## Sección del texto

>>>

Para documentar este escrito valgan unos ejemplos. Busca la gobernación de Risaralda una dama distinguida que tiene el ridículo puntaje del 2% en las encuestas. Hace el oso. En Bogotá deambulan unos Goyeneches, convertidos en pedazos de alcornoque. Ricardo Arias, Daniel Raisbeck y Alex Vernot, no salen del primer piso en las consultas de opinión. Lo mismo ocurre en otros departamentos que tienen unos sosos descoloridos aguijoneados por la libido del poder. ¿Qué ego zoquete los atormenta, qué fuelle oculto los engorda para surgir como unos candidotes horros de sagacidad, transformados en desarrapados itinerantes?
La política se apuntala en presupuestos serios. ¿Qué sentido tienen estas escaramuzas que convocan el respaldo popular, a sabiendas que se marcha hacia el abismo? ¿Para qué esos premeditados harakiris? ¿Para qué engañar al elector fabricándole ilusiones imposibles? La política es una ciencia que se sustenta en realidades palmarias. Si no se actúa así, se ingresa a una procesión de fantasmas, atiborrada de fantoches soñadores.

<<<

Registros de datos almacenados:

>>>

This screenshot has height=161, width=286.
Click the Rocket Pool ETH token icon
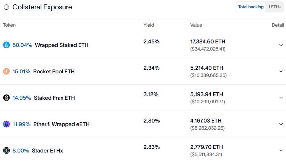6,71
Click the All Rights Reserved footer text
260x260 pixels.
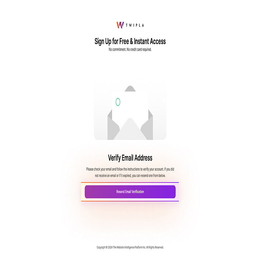(155, 247)
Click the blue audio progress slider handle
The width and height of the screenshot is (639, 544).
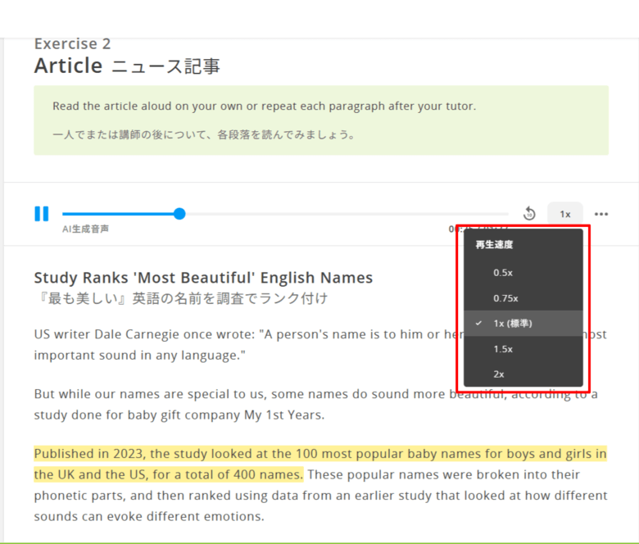point(179,214)
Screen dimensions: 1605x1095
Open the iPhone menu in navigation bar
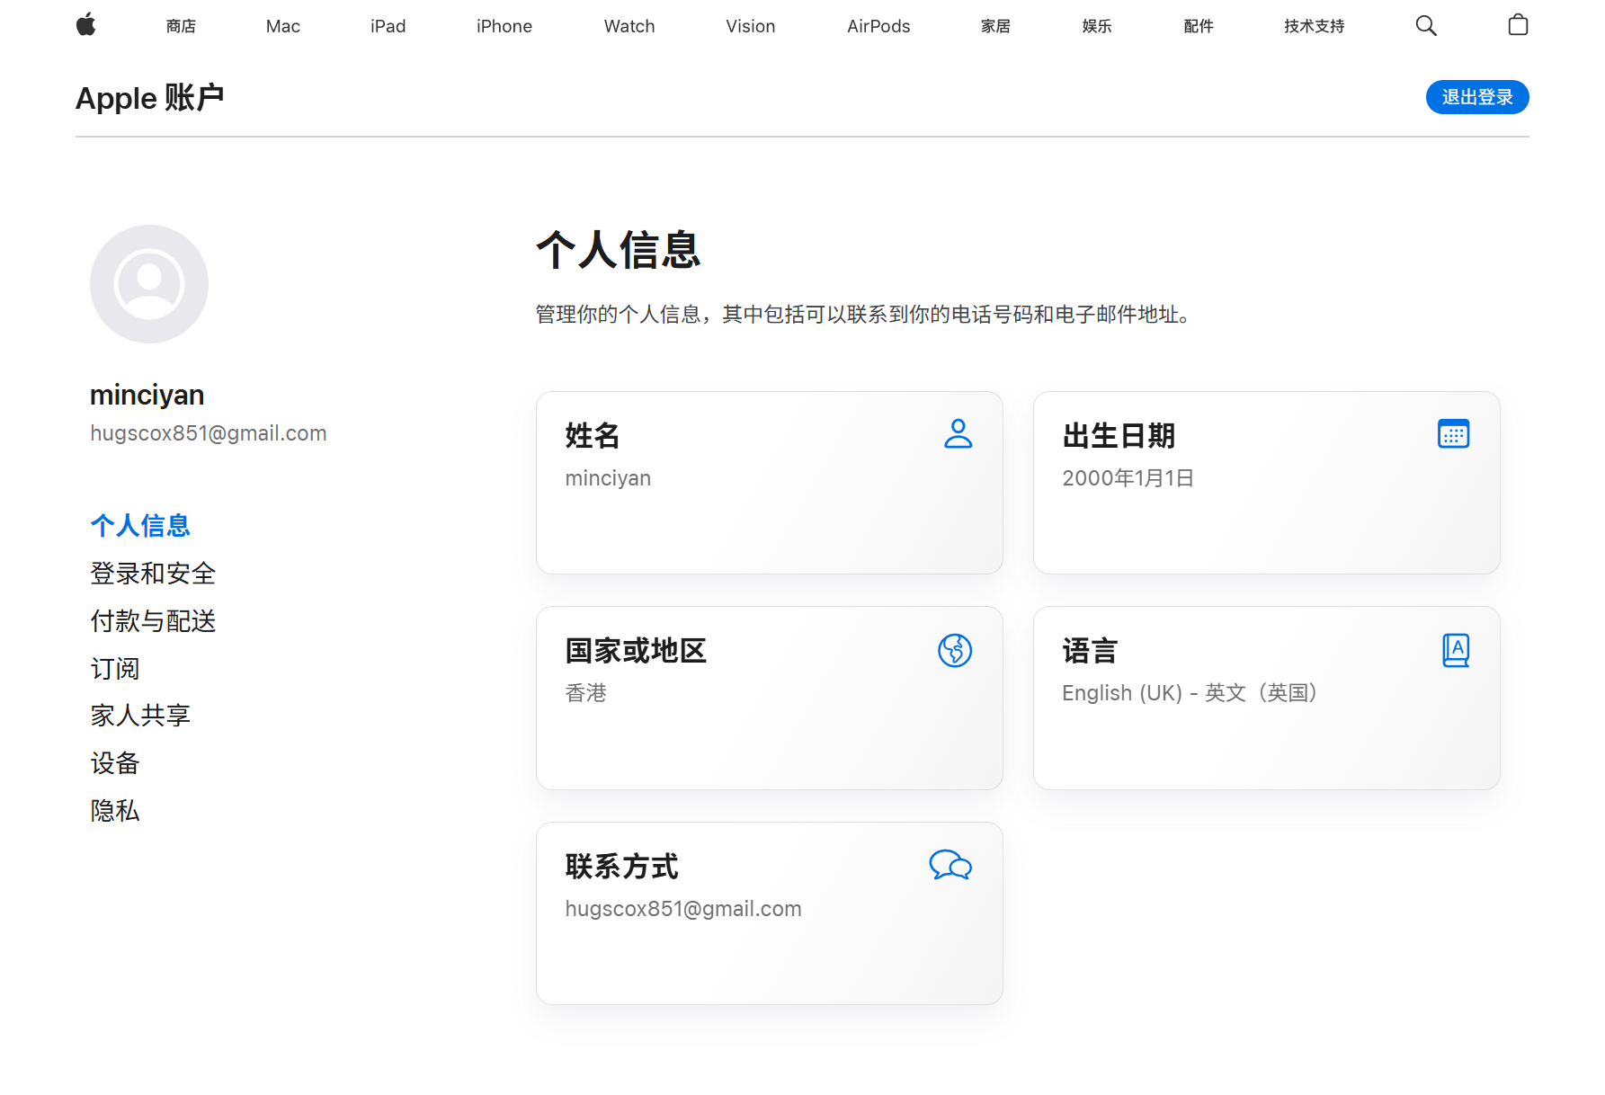click(504, 26)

<<<

## Orden de trabajo A
Según el texto sobre las candidaturas, ¿qué puntaje obtiene en las encuestas la dama que busca la gobernación de Risaralda?
## Orden de trabajo B
Retome el texto sobre las candidaturas a partir de su última oración y continúe su desarrollo.

## Respuesta de la tarea A
El 2%.

## Respuesta de la tarea B
Igual reflexión debe hacerse en torno de los dirigentes. Estos están obligados a manejar realidades, no utopías. Se debe batallar con denodado optimismo, con entusiasta aire de victoria. Se guerrea democráticamente, se dan y se reciben mandobles, en esas controversias que genera la vocación por el poder. Ganar y perder es la obvia respuesta que dejan las confrontaciones. Se derrochan las energías, se espiritualizan las fatigas, se ajustan las corazas y se disparan los dardos, cuando hay una seria alternativa de triunfar. La contienda es ridícula si anticipadamente se pronostica una derrota.
No es, no puede ser, Guido Echeverri nuestro candidato. Por él, hace cuatro años, nos volcamos por pueblos y villorrios presentándolo como una opción de victoria, dadas las condiciones personales que lo orlan. Echeverri es un personaje que traslada a la plaza pública su experiencia educativa, con un lenguaje diserto y caudaloso. Además, chapotea con propiedad en las fluidas corrientes que tienen que ver con administración pública. Pero ¡quién iba a pensarlo! Guido terminó gobernando con quienes acerbamente lo habían combatido y a sus aliados, que lo elegimos, nos enclaustró en el cuarto de san Alejo.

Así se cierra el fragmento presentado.